Stated exercise -> List every line of the listing below that contains the string "Task". Matching is case-sensitive.
+++++
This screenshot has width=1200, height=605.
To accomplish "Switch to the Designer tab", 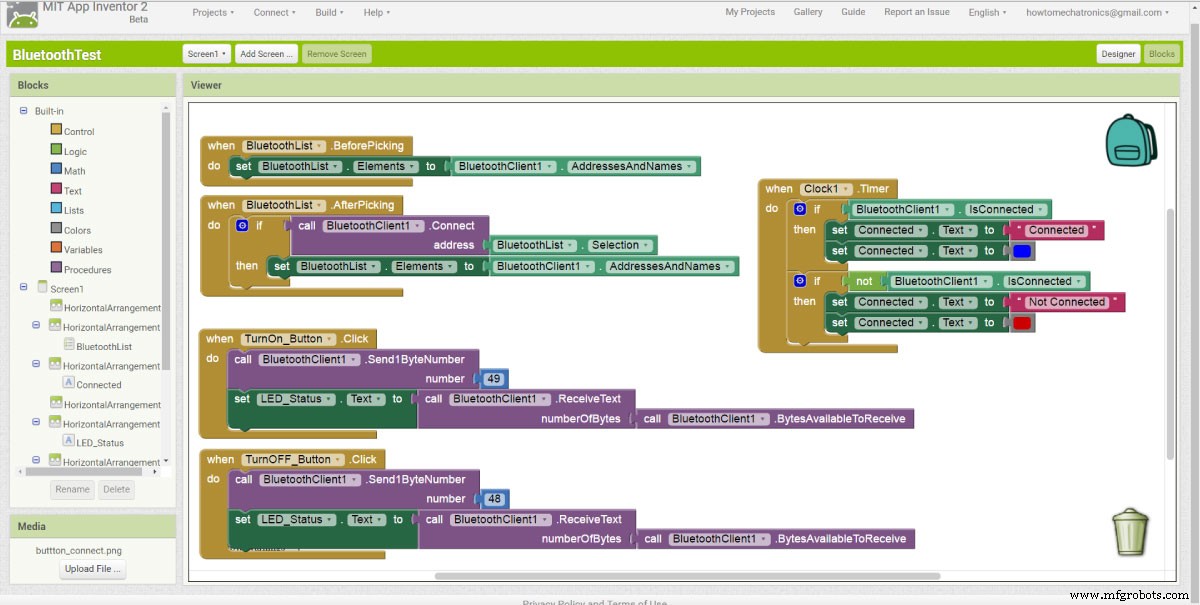I will click(x=1117, y=54).
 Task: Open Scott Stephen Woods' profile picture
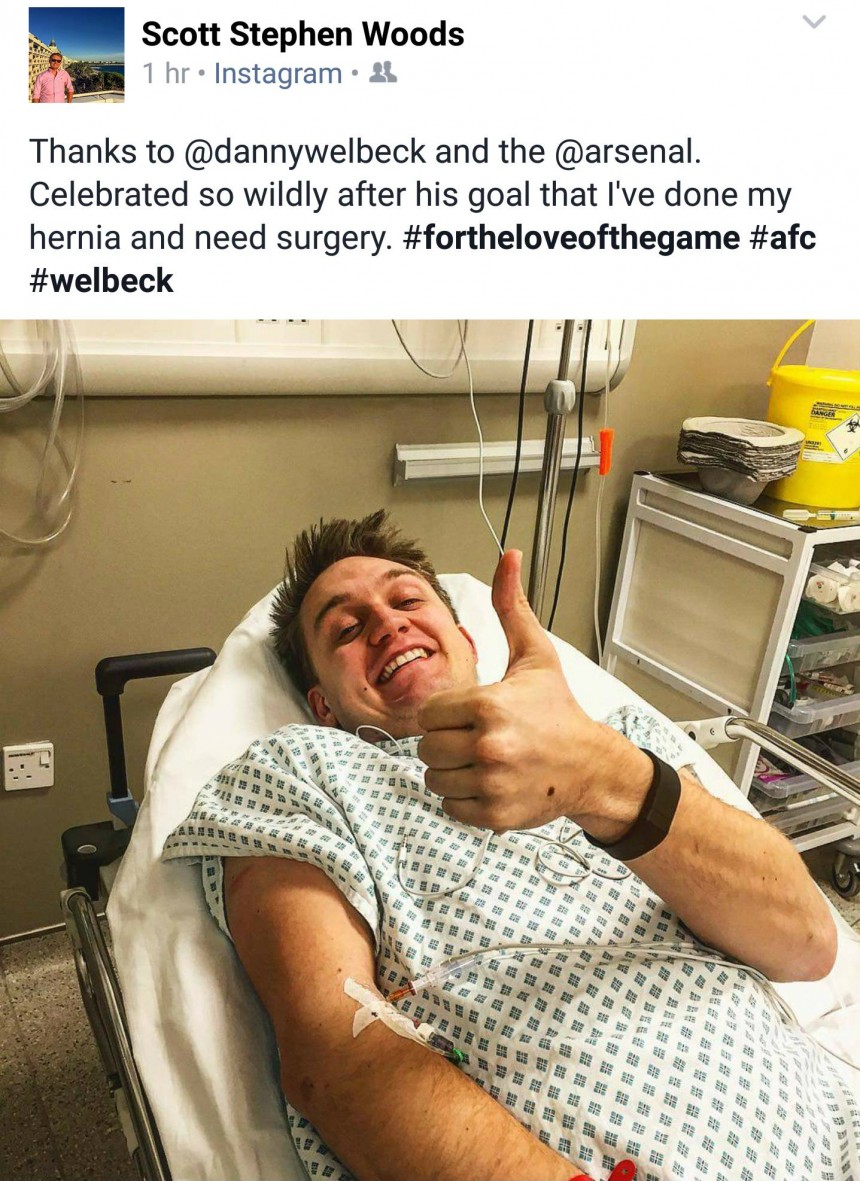pyautogui.click(x=76, y=55)
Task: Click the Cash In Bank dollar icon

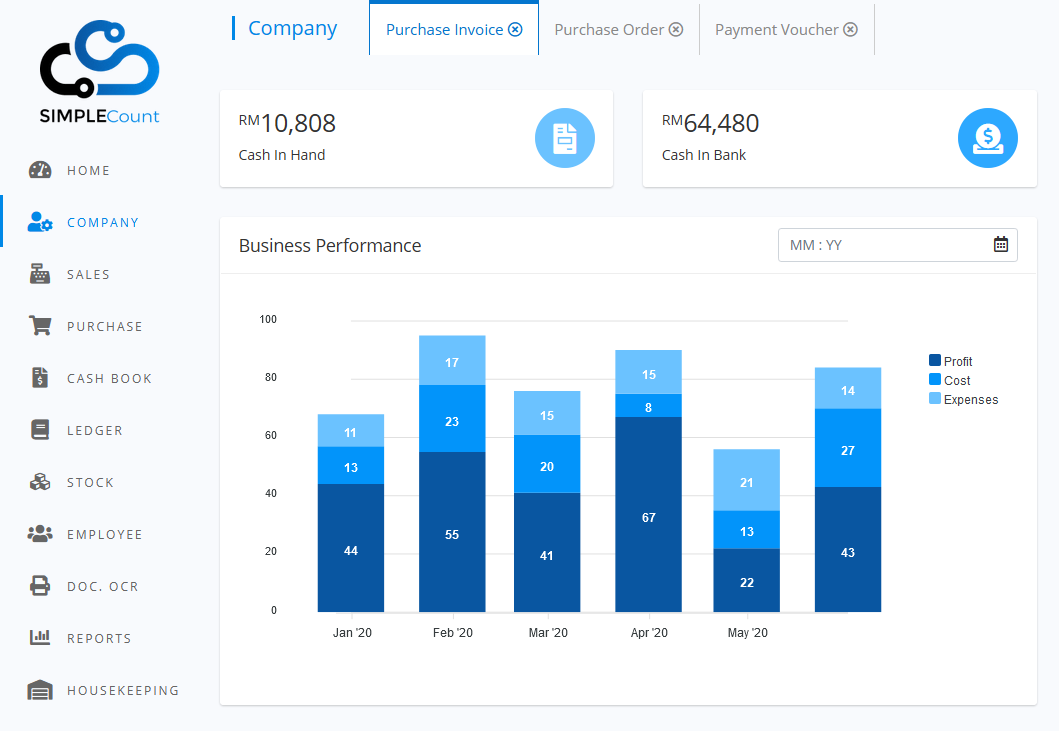Action: pos(988,139)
+++++
Answer below ->
 Task: Open Scott Stephen Woods' profile picture
Task: Click the Cash In Bank dollar icon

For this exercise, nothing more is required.